Senior journalist and political analyst Ved Pratap Vaidik on Sunday the ongoing protests in Pakistan against the Nawaz Sharif-led government should give way to negotiations.
"Khan and Qadri had claimed that during their protests, millions will come but as we have seen, not more than a few thousand people came. Thus I feel that these protests should end. Moreover, the Pakistan government has started to use force, and the demonstrators would also be scared for their lives," Vaidik told ANI here.
"I feel that there should be talks, and in the constituencies where there is a suspicion of poll-rigging, if elections are held again then it will be fruitful," he added.
Pointing out that the Pakistan People's Party (PPP) has not joined the protests, Vaidik further said, "I feel that more than the PTI and PAT, Asif Zardari's PPP had accused Nawaz Sharif of poll-rigging but at present they have sided with the government."

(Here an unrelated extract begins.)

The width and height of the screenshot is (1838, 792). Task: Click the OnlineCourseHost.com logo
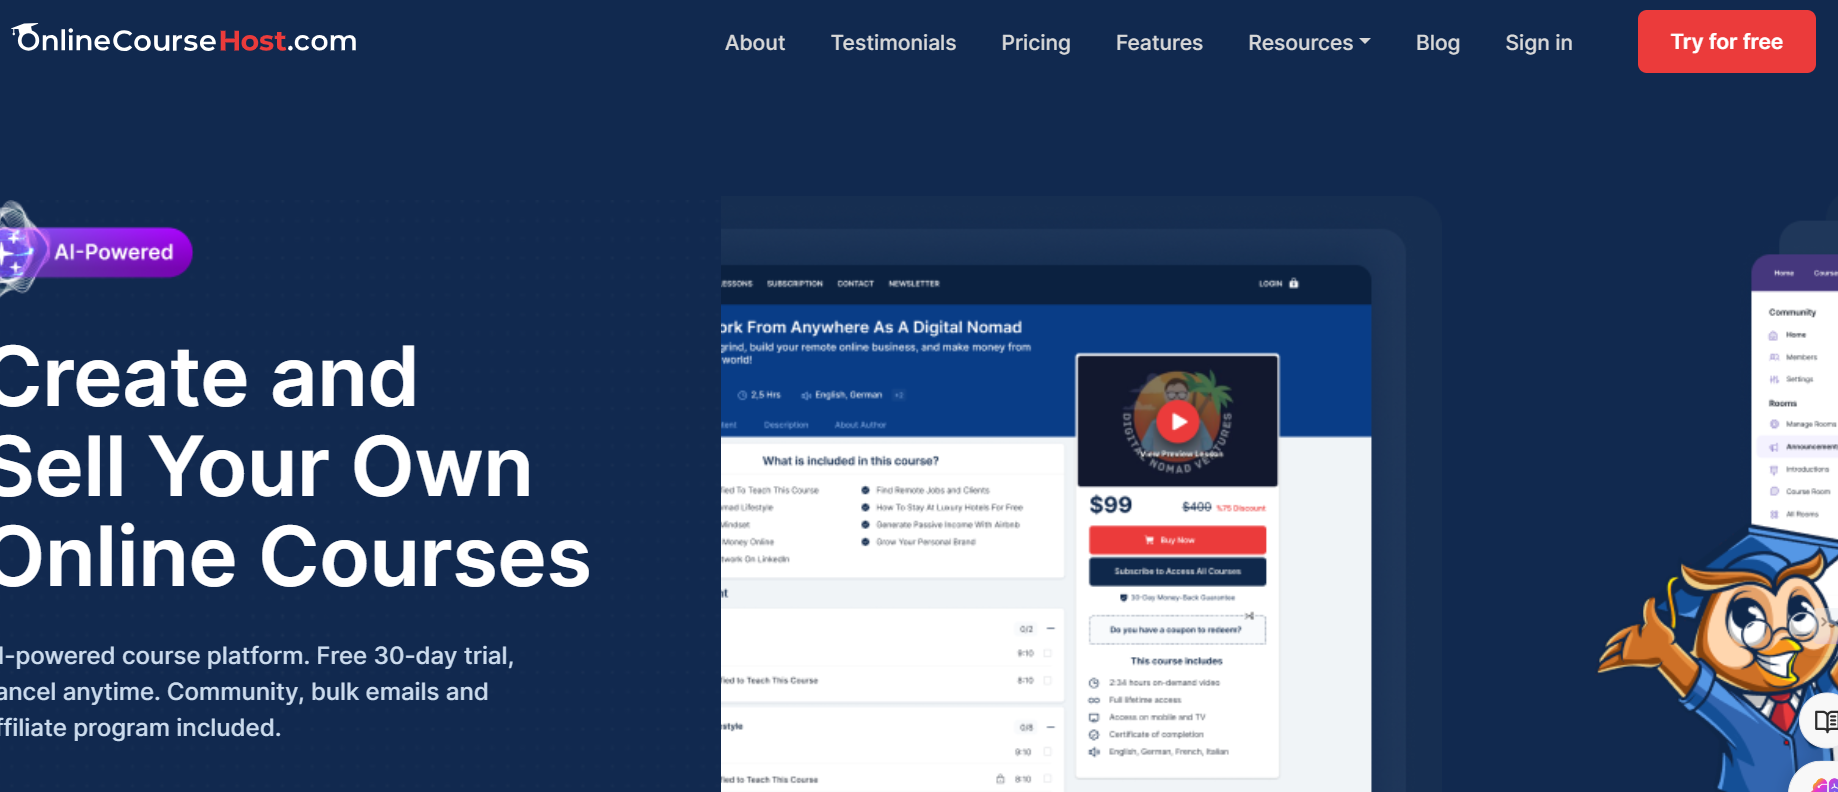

He also termed the cancelling of the Foreign Secretary-level talks between India and Pakistan as 'fortunate'.
"It is fortunate that the talks with Pakistan were cancelled, otherwise in such an environment, I find it difficult to imagine how the talks could have taken place," he said. Vaidik, however, expressed confidence about the talks between the two Asian neighbours in the near future.
"Prime Minister Narendra Modi has given an indication that talks with Pakistan can be held, which he mentioned during a press conference with Japanese journalists before leaving for that country," he said.
According to reports, at least eight protesters were killed and over 400 people injured in clashes with the police in Pakistan as anti-government protests continue in the capital city of Islamabad.
The police reportedly fired tear gas and rubber bullets at thousands of protesters, who were attempting to march towards Prime Minister Nawaz Sharif's residence in Islamabad.
A crowd of about 25,000 people led by Pakistan Tehreek-i-Insaf ( PTI) chairman Imran Khan and Pakistan Awami Tehreek ( PAT) chief Tahir-ul Qadri made its way to Sharif's house late Saturday after talks with the government mediated by the Pakistani military failed, reported the Dawn.
The clashes between the police and the protesters continued on Sunday as the cops baton-charged the crowd in an attempt to disperse them. Some agitators also tried to resist the police by pelting stones and using sticks.